Introducing Symmetric Evaluation

A new term of art and accompanying software tool

Apr 20, 2025

In the post, I want to propose the addition of a new technical term into the evaluator’s lexicon of evaluators: symmetry. I think we should call an evaluation (structurally) symmetric if it meets the following conditions: 1) it posits non-arbitrary criteria and standards (collective, benchmarks) by which to judge the evaluand, 2) it gathers performance data relevant to these criteria, and 3) performance data and the criteria are compared in order to estimate the probability that the evaluand differs from the criteria and in which direction it differs.

Summative and formative evaluations can be symmetric, as can process and outcome evaluations. Goal free, utilization-focused, and empowerment evaluations can all be symmetric. Experimental designs are often symmetric, but just as often aren’t because they fail to articulate meaningful criteria. Product, program, and personnel evaluations can all be symmetric. Symmetric evaluations can and usually will include both qualitative and quantitative elements. Symmetry, then, is orthogonal to most standard typologies of evaluation—it can apply across paradigms, purposes, and methods.

The reason that I propose introducing this term to our lexicon is to draw a boundary between evaluations that meet the criteria above and those that do not. Asymmetries result in some characteristic problems:

Use of arbitrary benchmarks: undercuts the legitimacy of evaluation, causes good evaluands to be judged poorly and gives bad evaluands a pass
Inadequate connection between benchmarks and performance data: failure to measure what we really care about, usually discussed as an issues of poor or cheap design
No direct comparison between performance data and benchmarks: the final judgment step of the evaluation is left incomplete or handed off to the client to decide for themselves, abdicating the evaluator’s central responsibility
Comparison between performance data and benchmarks is non-probabilistic: exceeding the benchmark or failing to meet it is treated as a categorical win/lose without regard for the strength of evidence brought to bear, most commonly manifested as the failure to make direct statements about probability (e.g., using marginal likelihoods such as p-values instead).

Example

At this point, an example is instructive. Suppose you are doing an evaluation of a program that helps people quit smoking. What are the criteria and standards that this program be held to? There is not a single answer to this question. As for criteria, quit rate is an essential criterion. However, there are some secondary criteria that are probably valuable as well, like user experience, long-term cessation, and avoidance of harmful substitutions. For the standard quit rate, we could look at the quit rate of the most successful program ever, but what if that program is very expensive, much more costly than our current budget? Worse, what if the success of that program was due to a confluence of factors that have proven very hard to replicate: the best staff, a very willing group of participants, a hefty budget to help the program avoid potholes, and the right cultural conditions. The program with the highest quit rate (67%) that I've ever heard of is the Mayo Clinic's Intensive Tobacco Treatment Program, which features intensive inpatient care, behavioral supports, and medication. Patients attend the program 8 hours per day Monday through Friday. We should think carefully before we claim that a new smoking initiative that costs a fraction of what the Mayo Clinic's does should be judged a failure if it doesn't achieve a 67% quit rate.
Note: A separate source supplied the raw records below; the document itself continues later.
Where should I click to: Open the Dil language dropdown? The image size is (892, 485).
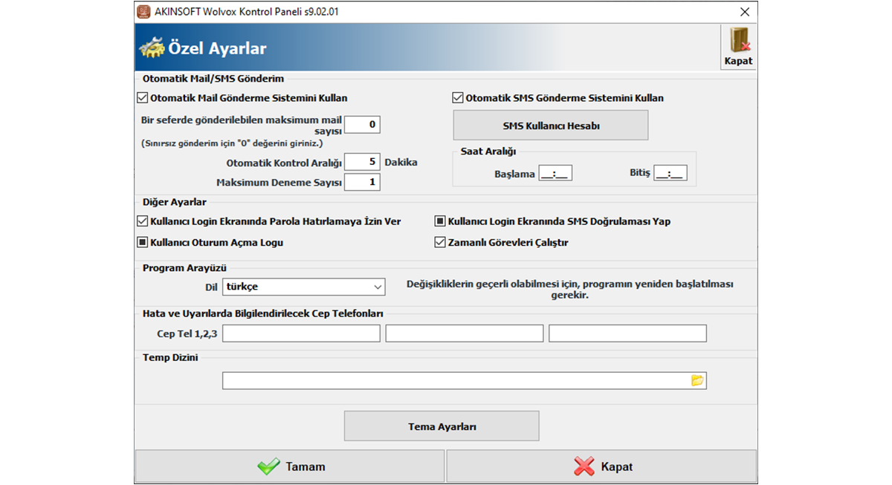[x=303, y=287]
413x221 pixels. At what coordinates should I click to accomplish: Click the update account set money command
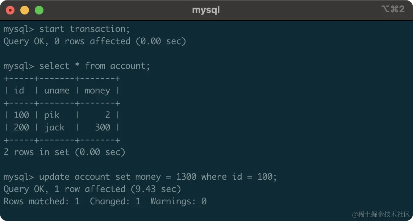tap(158, 177)
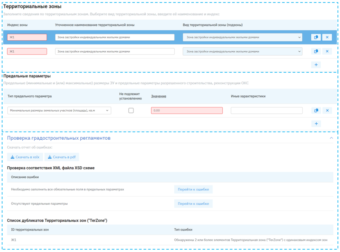Delete the limit parameter row
This screenshot has height=252, width=340.
[327, 111]
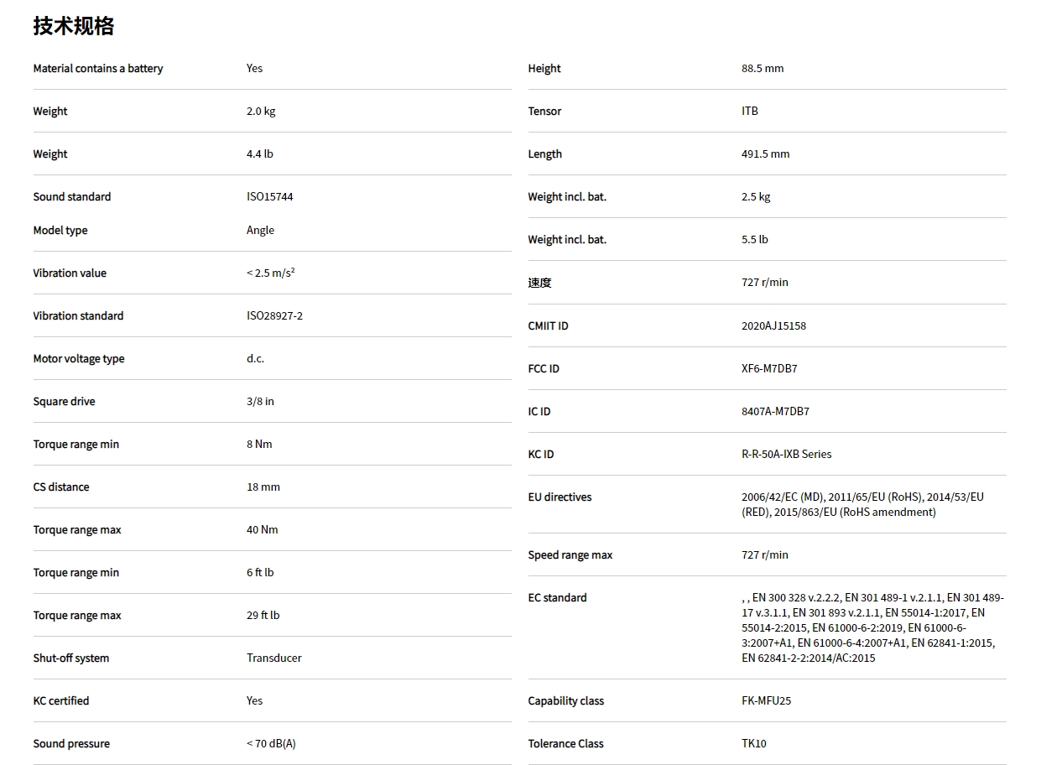
Task: Click the Vibration standard value ISO28927-2
Action: 274,315
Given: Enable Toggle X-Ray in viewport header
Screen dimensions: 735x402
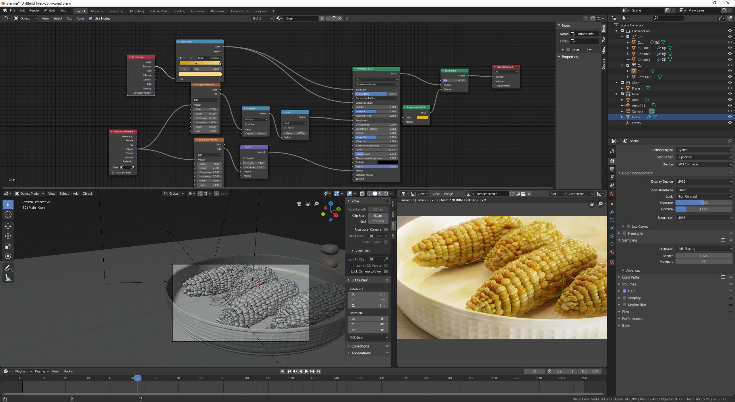Looking at the screenshot, I should [363, 194].
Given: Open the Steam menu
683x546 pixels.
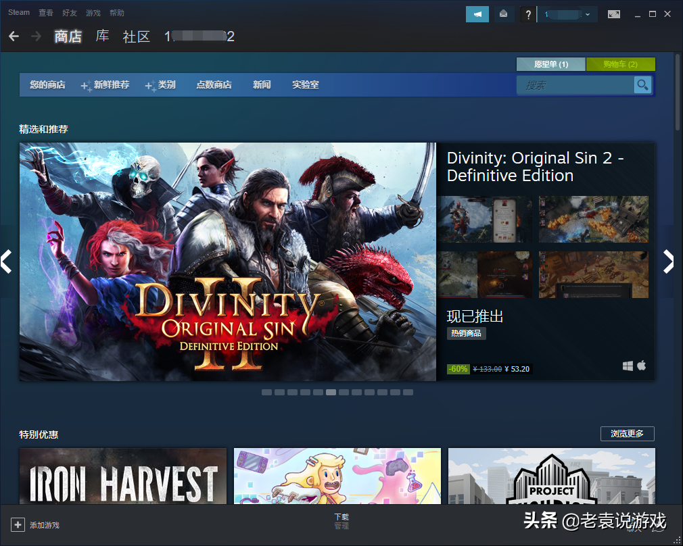Looking at the screenshot, I should pos(18,12).

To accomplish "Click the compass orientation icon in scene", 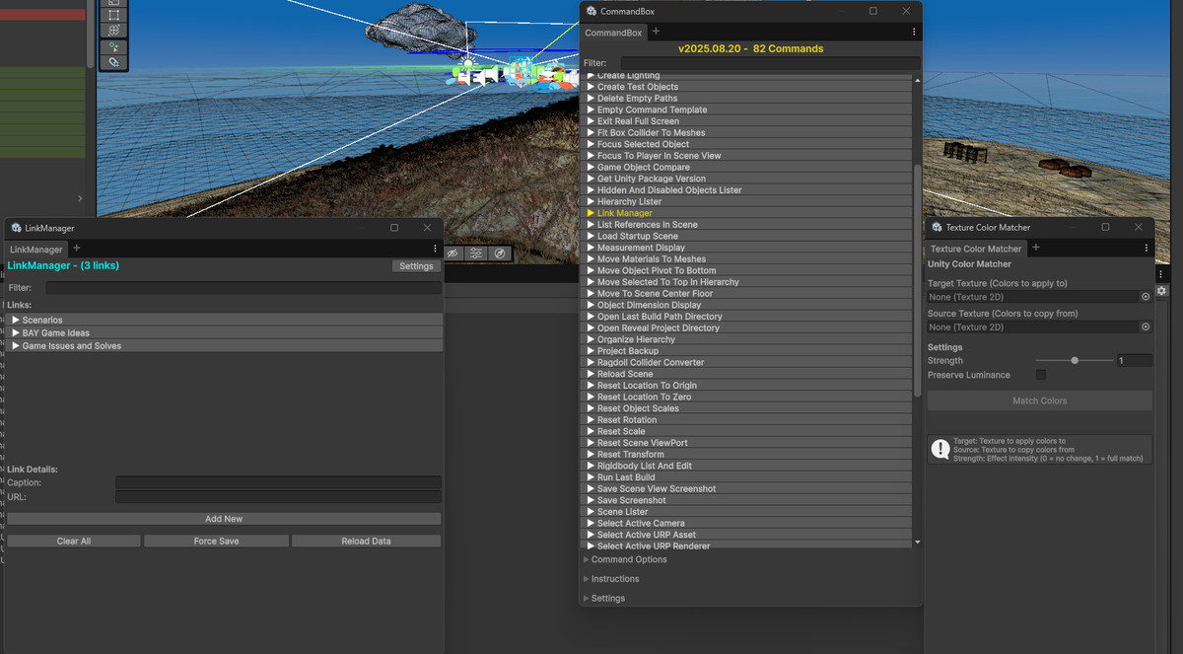I will point(500,254).
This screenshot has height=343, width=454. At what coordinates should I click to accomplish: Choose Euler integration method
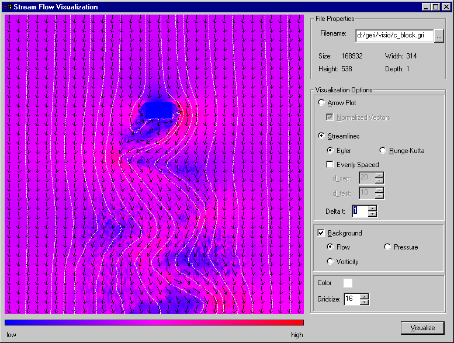[x=331, y=151]
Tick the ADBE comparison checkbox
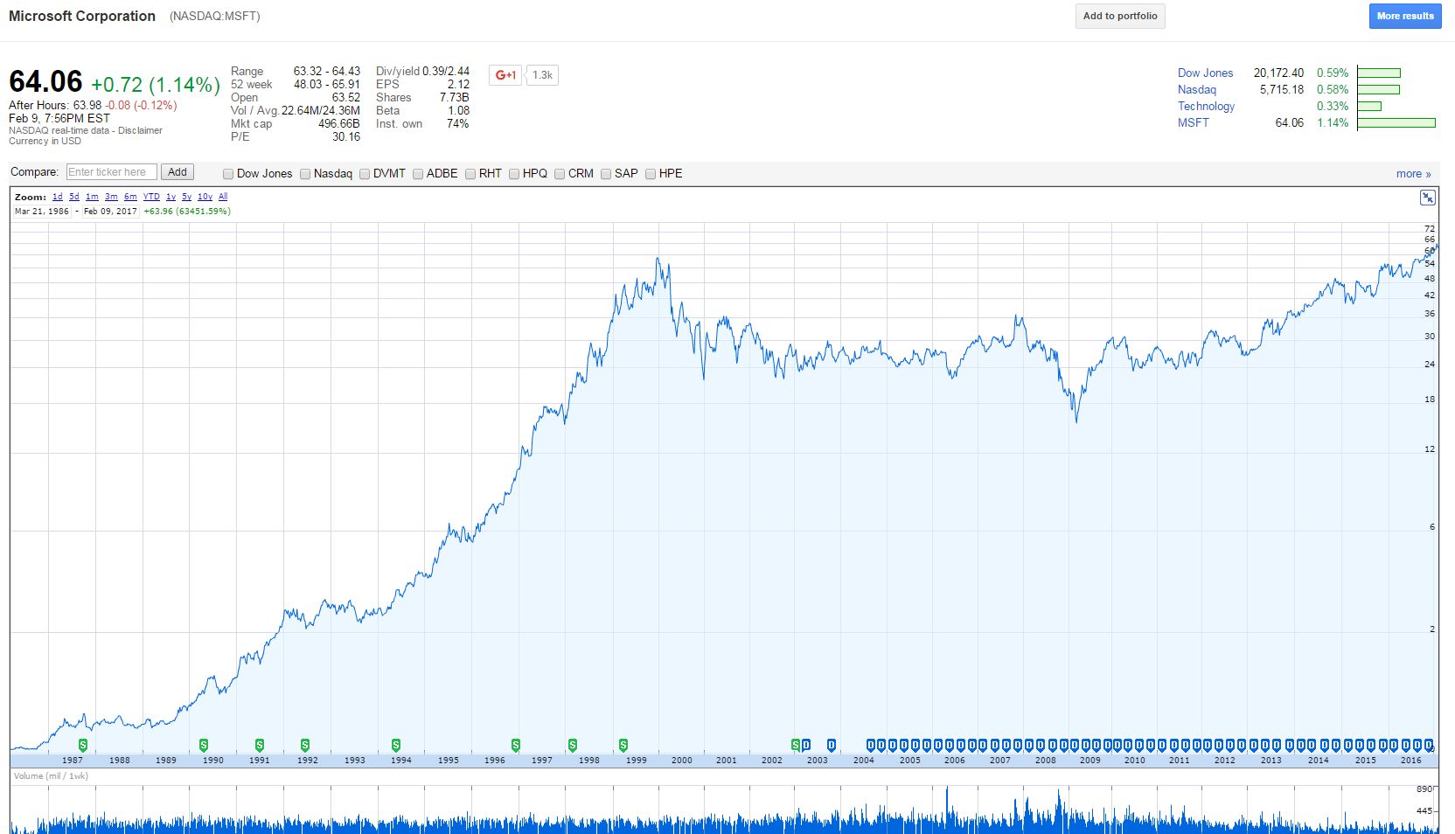Screen dimensions: 1455x834 [x=418, y=174]
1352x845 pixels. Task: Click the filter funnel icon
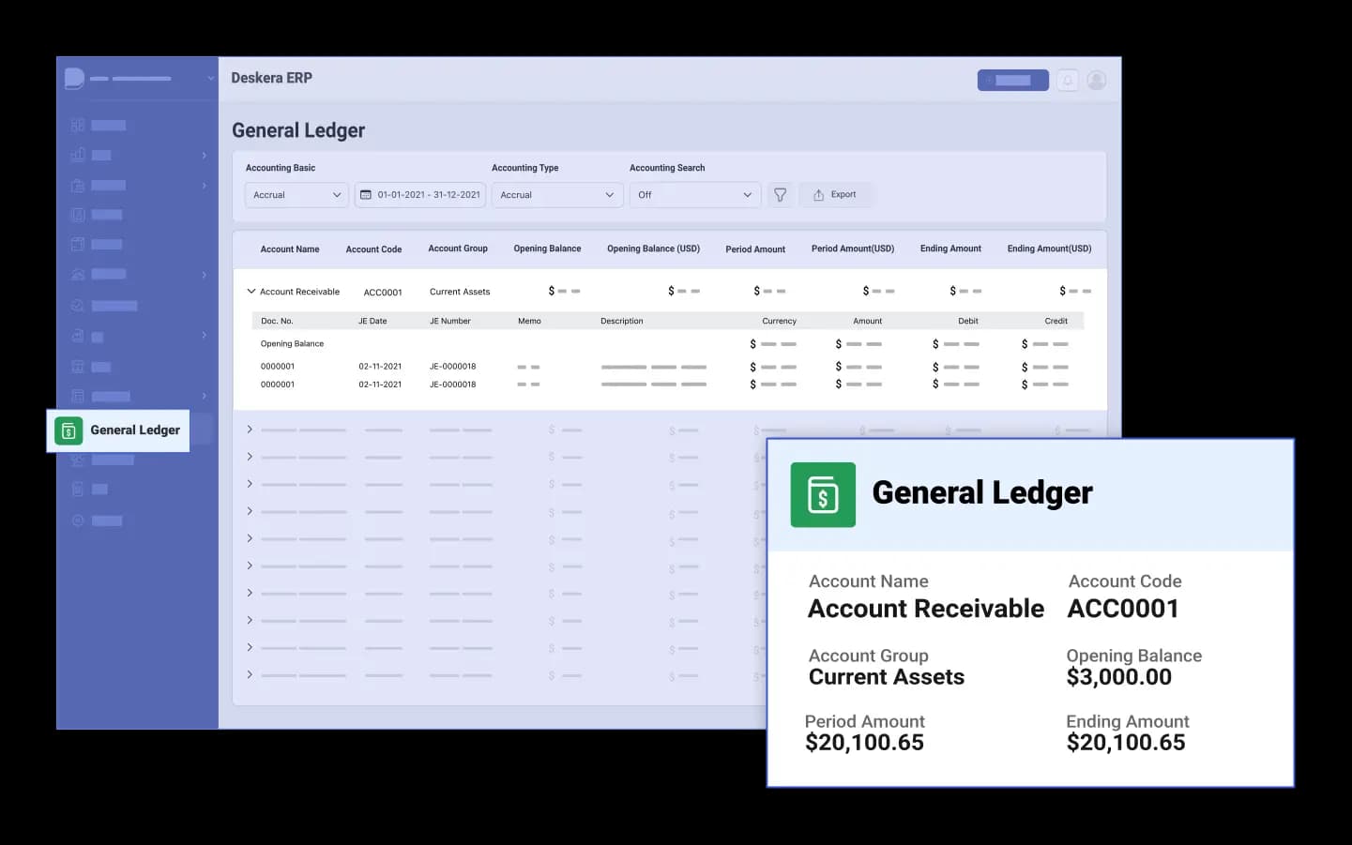click(x=780, y=195)
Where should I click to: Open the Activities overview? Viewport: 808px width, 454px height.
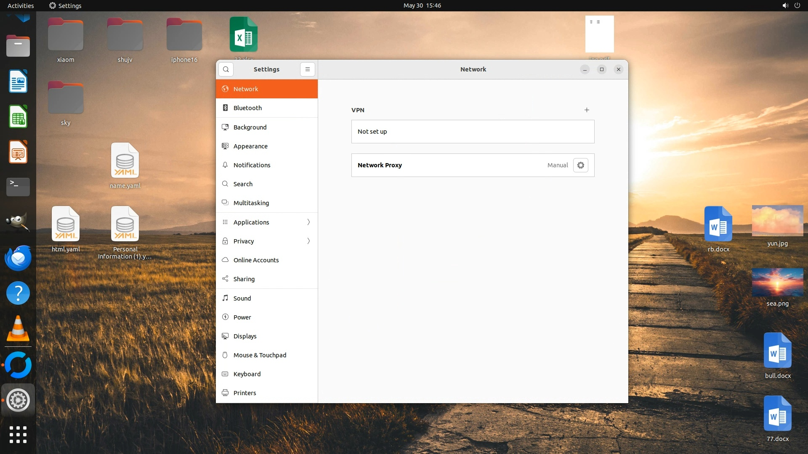click(x=21, y=5)
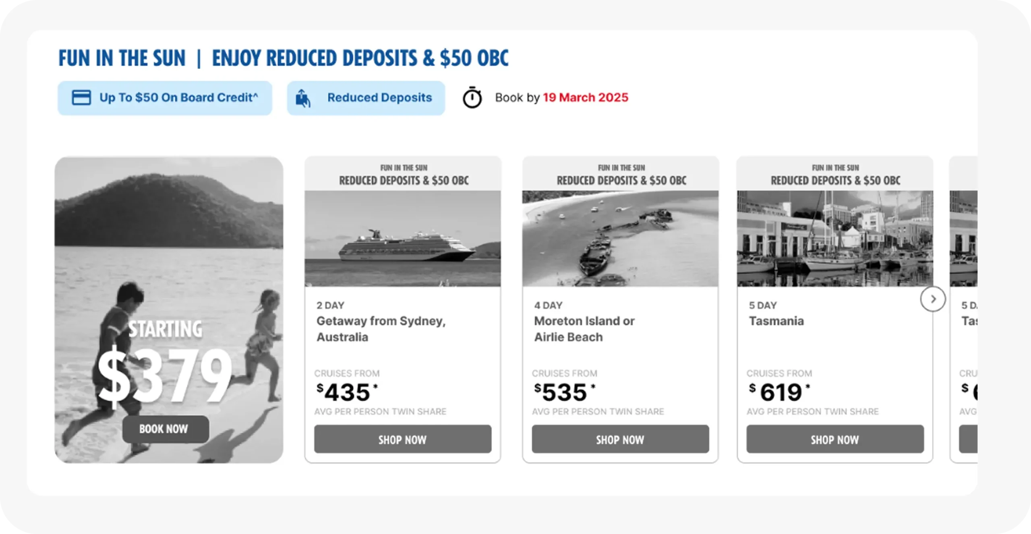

Our choice of criteria and standards matter because they make evaluative judgments explicit. If we choose the wrong benchmarks at this step, the downstream evaluative judgments are doomed. After additional research I uncover some other 6-month quit rates for successful programs:

Mayo Clinic, outpatient: 28%
Ottowa Model: 35%
Baby & Me Tobacco Free: 60%
Quit Genius app: 27.5%
EX Program: 52%

We could proceed by choosing the quit rate that belongs to the program most similar to the one we are presently evaluating, ignoring all the other quit rates, or we could try to make use of all the available information in setting our benchmark.1 If we weight the rates equally (assuming exchangeability), formalize them as beta distributions, then pool them we get a mean distribution with a quit rate of about 41% and a 95% credibility interval of 27.0% to 54.0%. Now the benchmarks for the program are represented as a distribution, rather than as a single point. Immediately, we derive utility from this: if the program has a higher six-month quit rate than 54% of participants, then under our model it is in the top 2.5% of of our benchmark distribution. We know this without collecting any performance data.2

If an evaluation is symmetric, however, we go on to collect performance data. Say that we run the study and determine that the six-month quit rate is 56%, modeled as a beta distribution with a 95% CI of 54% to 58%. This outperforms the benchmark average of about 41%, but it doesn't outperform all the programs in our sample. Is this the dreaded ambiguous evaluation result? Actually, it isn't, since we can calculate the probability that our distribution of performance data is greater than the benchmark distribution: 93%. That is, there is a 93% probability that the new program outperforms our benchmarks.3

Once we arrive at this result, I would call our evaluation "symmetric": on the one side, we have legitimate benchmarks and other side of the balance we have performance data. At the fulcrum, we have a direct comparison in terms of probability.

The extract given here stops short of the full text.